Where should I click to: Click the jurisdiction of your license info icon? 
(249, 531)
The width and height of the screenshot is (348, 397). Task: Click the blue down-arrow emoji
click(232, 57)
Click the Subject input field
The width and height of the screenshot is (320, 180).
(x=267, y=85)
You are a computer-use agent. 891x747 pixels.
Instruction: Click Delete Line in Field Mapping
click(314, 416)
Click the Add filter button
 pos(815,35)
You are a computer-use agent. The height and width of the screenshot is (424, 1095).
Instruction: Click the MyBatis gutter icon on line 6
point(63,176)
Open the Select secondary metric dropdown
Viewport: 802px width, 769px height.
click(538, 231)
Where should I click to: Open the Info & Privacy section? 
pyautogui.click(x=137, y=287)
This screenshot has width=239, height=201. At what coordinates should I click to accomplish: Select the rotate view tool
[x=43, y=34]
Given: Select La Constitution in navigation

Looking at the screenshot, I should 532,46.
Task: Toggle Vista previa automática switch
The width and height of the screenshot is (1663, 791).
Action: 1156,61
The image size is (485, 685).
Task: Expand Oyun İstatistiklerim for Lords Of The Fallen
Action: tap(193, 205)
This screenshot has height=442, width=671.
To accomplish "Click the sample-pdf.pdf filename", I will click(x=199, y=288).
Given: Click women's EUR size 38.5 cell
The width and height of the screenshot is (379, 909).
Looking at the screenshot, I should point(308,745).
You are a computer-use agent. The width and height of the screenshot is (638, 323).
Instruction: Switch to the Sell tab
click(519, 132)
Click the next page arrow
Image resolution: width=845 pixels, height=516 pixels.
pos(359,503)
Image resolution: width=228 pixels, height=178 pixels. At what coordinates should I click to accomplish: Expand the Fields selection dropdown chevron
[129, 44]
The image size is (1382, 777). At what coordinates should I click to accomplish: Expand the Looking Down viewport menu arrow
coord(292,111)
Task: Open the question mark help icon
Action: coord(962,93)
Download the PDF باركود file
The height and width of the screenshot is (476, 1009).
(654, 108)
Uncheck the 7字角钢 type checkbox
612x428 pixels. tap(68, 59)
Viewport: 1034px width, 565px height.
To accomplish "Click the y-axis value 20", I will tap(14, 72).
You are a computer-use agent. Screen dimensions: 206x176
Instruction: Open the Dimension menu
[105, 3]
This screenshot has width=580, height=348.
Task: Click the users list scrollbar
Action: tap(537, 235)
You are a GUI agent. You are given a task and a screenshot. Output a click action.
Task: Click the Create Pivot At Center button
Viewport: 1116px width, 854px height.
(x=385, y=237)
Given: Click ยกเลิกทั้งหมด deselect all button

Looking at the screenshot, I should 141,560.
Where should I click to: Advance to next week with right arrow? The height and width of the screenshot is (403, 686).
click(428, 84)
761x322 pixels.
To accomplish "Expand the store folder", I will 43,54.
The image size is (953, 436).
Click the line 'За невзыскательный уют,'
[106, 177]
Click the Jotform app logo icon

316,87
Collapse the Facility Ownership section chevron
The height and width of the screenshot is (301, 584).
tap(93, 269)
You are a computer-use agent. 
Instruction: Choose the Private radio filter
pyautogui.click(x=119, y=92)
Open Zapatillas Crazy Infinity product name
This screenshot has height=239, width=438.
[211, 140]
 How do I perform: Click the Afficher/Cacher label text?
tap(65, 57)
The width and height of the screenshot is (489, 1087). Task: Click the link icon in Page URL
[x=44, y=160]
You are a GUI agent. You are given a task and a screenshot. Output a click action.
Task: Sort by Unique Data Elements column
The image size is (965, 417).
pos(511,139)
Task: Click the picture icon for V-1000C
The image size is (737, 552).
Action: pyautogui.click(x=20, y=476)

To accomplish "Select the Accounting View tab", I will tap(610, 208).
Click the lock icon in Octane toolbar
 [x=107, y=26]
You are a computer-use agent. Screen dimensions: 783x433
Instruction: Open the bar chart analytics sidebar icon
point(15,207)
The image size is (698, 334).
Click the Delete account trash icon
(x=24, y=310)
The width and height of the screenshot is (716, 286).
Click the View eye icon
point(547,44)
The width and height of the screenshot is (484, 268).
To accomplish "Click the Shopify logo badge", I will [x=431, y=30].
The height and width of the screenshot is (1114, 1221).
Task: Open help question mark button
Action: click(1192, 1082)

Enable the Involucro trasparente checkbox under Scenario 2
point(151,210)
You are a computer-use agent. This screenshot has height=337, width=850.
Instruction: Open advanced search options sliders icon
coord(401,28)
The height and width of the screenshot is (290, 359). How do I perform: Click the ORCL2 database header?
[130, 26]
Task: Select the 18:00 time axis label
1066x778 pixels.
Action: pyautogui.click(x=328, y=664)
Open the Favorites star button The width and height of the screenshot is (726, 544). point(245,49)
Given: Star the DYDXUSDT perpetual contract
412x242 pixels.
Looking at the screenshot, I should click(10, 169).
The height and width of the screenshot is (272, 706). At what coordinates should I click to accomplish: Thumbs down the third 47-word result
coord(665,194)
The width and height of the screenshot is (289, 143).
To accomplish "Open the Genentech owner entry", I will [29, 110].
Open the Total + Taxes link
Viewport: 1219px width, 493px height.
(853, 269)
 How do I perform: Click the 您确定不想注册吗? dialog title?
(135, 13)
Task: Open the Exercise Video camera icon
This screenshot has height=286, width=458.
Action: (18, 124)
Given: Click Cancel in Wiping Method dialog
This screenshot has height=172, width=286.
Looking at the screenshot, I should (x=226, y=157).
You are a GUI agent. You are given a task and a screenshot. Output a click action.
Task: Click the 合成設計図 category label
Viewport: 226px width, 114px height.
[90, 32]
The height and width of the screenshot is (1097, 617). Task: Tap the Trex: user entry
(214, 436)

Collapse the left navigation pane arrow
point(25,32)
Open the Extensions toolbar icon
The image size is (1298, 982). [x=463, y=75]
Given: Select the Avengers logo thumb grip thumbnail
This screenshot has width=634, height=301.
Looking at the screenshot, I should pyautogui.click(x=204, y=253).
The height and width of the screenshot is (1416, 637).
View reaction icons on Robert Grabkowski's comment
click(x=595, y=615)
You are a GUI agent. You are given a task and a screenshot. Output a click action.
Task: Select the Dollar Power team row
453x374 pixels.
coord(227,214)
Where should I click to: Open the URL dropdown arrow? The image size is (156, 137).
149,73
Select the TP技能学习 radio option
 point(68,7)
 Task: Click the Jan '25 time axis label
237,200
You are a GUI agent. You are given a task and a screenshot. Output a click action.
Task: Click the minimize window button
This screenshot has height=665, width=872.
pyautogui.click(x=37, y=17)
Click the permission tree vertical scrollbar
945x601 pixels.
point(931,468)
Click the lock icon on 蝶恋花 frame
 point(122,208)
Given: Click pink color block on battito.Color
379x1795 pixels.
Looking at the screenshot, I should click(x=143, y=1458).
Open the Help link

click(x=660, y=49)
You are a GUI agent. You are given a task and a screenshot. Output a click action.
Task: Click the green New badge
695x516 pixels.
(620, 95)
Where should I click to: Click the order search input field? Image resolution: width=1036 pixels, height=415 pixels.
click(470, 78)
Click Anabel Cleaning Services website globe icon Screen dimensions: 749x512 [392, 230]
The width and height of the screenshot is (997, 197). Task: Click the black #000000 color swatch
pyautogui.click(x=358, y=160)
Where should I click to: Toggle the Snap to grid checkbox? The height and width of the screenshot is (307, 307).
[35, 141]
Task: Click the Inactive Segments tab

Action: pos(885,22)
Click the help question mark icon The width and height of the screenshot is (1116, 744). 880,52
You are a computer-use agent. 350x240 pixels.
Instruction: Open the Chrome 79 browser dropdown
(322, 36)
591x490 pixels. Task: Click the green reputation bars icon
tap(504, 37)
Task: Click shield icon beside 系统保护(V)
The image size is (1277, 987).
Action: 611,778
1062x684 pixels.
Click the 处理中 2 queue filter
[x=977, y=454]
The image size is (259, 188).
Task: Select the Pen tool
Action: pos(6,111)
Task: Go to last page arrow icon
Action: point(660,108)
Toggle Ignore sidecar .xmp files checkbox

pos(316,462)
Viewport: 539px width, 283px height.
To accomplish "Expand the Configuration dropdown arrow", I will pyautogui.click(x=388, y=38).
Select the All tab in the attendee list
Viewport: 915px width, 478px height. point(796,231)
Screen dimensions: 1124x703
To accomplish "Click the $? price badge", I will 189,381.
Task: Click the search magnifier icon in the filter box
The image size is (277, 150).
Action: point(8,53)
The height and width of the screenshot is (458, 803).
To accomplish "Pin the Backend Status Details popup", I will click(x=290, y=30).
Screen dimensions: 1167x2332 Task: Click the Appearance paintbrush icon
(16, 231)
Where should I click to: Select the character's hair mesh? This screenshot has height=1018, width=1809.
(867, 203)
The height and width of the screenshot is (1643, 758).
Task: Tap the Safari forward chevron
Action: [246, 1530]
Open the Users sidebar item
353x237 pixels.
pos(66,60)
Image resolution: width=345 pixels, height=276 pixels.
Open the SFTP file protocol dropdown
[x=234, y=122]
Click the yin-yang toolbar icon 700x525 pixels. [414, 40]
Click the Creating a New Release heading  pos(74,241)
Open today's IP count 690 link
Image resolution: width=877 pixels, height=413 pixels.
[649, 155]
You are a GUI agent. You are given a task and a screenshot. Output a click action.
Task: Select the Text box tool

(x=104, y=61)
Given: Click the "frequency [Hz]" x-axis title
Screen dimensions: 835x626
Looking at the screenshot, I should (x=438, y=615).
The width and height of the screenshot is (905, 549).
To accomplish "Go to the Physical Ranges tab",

+-------+

What to produce >>
Copy the records from the line that contains "Enable the Involucro" down to the line that contains "Looking at the screenshot, I should (x=226, y=157).", both lines included, reproducing them verbatim.

Expected output >>
Enable the Involucro trasparente checkbox under Scenario 2
point(151,210)
You are a computer-use agent. This screenshot has height=337, width=850.
Instruction: Open advanced search options sliders icon
coord(401,28)
The height and width of the screenshot is (290, 359). How do I perform: Click the ORCL2 database header?
[130, 26]
Task: Select the 18:00 time axis label
1066x778 pixels.
Action: pyautogui.click(x=328, y=664)
Open the Favorites star button The width and height of the screenshot is (726, 544). point(245,49)
Given: Star the DYDXUSDT perpetual contract
412x242 pixels.
Looking at the screenshot, I should click(10, 169).
The height and width of the screenshot is (272, 706). At what coordinates should I click to accomplish: Thumbs down the third 47-word result
coord(665,194)
The width and height of the screenshot is (289, 143).
To accomplish "Open the Genentech owner entry", I will [29, 110].
Open the Total + Taxes link
Viewport: 1219px width, 493px height.
(853, 269)
 How do I perform: Click the 您确定不想注册吗? dialog title?
(135, 13)
Task: Open the Exercise Video camera icon
This screenshot has height=286, width=458.
Action: (18, 124)
Given: Click Cancel in Wiping Method dialog
This screenshot has height=172, width=286.
Looking at the screenshot, I should (x=226, y=157).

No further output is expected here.